Maxim Integrated MAX6718UKZWD3+T Supervisory Circuit

The Maxim Integrated MAX6718UKZWD3+T is a highly reliable supervisory circuit designed to monitor power supplies in microprocessor (µP) and digital systems. It provides a significant layer of protection by ensuring that the system's power supply remains within acceptable limits, enhancing the overall system stability and reliability.

This compact supervisory IC is particularly well-suited for portable and space-constrained applications, thanks to its small SOT23 package. The MAX6718UKZWD3+T offers a factory-trimmed reset threshold voltage, catering to a wide variety of system requirements. This specific model is programmed to monitor a threshold voltage of 3.08V, which is a common value for systems operating at 3.3V.

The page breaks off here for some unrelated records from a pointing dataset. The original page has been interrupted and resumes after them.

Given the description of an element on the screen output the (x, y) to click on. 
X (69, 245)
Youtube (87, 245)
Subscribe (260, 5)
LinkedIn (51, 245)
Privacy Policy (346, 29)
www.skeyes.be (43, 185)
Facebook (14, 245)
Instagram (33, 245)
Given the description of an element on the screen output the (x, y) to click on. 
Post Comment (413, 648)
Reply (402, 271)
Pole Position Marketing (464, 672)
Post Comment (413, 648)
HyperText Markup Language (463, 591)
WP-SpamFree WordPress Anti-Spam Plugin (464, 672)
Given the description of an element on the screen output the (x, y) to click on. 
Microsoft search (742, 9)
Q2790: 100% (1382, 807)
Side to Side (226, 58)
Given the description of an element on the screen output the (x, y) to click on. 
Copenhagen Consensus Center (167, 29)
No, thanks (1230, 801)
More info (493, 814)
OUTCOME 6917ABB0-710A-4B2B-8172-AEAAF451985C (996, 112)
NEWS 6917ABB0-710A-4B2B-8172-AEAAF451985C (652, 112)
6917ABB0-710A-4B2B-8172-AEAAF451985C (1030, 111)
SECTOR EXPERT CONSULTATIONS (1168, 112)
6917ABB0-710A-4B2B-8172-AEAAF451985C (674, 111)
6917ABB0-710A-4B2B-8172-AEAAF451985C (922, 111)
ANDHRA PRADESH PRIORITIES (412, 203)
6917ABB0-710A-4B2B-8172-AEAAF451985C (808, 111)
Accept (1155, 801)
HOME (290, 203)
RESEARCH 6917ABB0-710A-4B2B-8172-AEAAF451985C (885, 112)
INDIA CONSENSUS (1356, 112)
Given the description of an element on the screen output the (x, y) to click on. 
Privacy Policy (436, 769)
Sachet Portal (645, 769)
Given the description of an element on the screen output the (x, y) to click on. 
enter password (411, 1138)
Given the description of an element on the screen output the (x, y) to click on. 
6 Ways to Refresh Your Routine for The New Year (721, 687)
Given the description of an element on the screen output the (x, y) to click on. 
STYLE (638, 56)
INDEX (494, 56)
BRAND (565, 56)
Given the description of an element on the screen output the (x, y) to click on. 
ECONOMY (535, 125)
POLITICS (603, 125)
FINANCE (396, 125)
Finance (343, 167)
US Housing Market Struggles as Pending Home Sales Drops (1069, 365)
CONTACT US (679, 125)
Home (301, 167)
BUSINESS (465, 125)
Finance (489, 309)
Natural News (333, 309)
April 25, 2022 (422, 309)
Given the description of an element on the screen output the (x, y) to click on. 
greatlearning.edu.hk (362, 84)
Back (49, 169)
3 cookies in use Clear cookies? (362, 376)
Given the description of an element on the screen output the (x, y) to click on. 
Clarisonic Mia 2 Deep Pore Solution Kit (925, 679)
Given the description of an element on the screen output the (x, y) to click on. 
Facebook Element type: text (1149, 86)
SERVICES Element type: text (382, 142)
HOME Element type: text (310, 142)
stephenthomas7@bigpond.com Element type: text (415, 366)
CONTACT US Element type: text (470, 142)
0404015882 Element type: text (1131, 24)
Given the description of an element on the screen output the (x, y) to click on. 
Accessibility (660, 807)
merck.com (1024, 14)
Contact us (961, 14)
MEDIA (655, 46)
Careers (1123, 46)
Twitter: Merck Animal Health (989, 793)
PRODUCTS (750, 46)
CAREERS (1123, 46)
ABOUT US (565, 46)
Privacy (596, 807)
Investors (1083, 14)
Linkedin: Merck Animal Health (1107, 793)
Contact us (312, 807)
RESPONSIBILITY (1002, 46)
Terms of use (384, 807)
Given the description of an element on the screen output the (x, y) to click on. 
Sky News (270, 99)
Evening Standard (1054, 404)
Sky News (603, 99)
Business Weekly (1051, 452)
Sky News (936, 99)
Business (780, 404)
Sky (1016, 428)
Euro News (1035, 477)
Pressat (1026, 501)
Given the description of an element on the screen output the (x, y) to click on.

One of the key features of the MAX6718UKZWD3+T is its ability to provide a precise monitoring function for the VCC power supply. It asserts a reset signal whenever the VCC falls below the preset threshold, and it maintains the reset condition for a minimum of 140ms after VCC has risen above the reset threshold. This ensures the system has adequate time to stabilize before resuming operation.

In addition to its monitoring capabilities, this supervisory circuit includes a manual reset input. This allows for a system reset to be triggered externally, which can be useful for system maintenance or in response to a software command. The reset output is available in either a push-pull or open-drain configuration, providing flexibility in interfacing with other components in the system.

The MAX6718UKZWD3+T operates over a wide temperature range of -40°C to +125°C, making it suitable for industrial applications that may experience extreme conditions. Its low supply current of 8µA (typical) ensures minimal power consumption, which is essential for battery-operated devices.

Maxim Integrated's commitment to high-quality and reliability is reflected in the MAX6718UKZWD3+T supervisory circuit, making it an excellent choice for designers looking to enhance the operational stability of their digital systems.